Kill the killer app (and don't say VR)
Why breaking away from the hype cycle and not having a killer app are the best things that ever happened to virtual reality
So sorry about this, I meant — spatial computing (Apple tells developers not to call their AR or VR apps AR or VR apps).
You’ve probably seen many similar posts and comments expressing disappointment and anger at some of the most recent AI developments:
“The generative AI boom is in full swing now. Some people are thrilled. Others, not so much. A growing community of writers, programmers, artists, musicians, lawyers, researchers, policymakers, and regular concerned citizens is coalescing to look at this moment critically, to ask tough questions, and to advocate for guardrails to make sure that technological progress doesn’t destroy creative industries. Is scraping the web for training data ethical? Who gets to decide whether AI art is any good?
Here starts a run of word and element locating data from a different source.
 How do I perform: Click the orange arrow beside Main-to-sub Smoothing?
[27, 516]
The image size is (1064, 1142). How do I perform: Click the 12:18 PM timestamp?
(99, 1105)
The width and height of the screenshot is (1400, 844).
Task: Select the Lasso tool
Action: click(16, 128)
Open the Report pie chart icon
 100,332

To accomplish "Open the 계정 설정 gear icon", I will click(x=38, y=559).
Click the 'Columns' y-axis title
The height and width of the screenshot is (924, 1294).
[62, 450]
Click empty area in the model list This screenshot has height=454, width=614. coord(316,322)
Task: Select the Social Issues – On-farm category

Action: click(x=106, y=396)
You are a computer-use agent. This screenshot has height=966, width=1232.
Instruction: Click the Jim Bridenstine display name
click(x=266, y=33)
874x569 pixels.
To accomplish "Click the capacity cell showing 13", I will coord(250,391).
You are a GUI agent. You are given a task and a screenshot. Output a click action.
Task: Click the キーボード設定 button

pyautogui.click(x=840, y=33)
How should copyright law apply to AI-generated work?” — Kate Knibbs, Pocket/ WIRED
“More and more evidence will emerge that generative AI and large language models provide false information and are prone to hallucination—where an AI simply makes stuff up, and gets it wrong. Hopes of a quick fix to the hallucination problem via supervised learning, where these models are taught to stay away from questionable sources or statements, will prove optimistic at best. Because the architecture of these models is based on predicting the next word or words in a sequence, it will prove exceedingly difficult to have the predictions be anchored to known truths.” — WIRED, Daron Acemoglu, Elizabeth and James Killian Professor of Economics at MIT
As critical voices on AI emerge in the midst of the mass machine learning hype, I want to challenge, per analogiam, the myth of VR/AR as a breakthrough technology.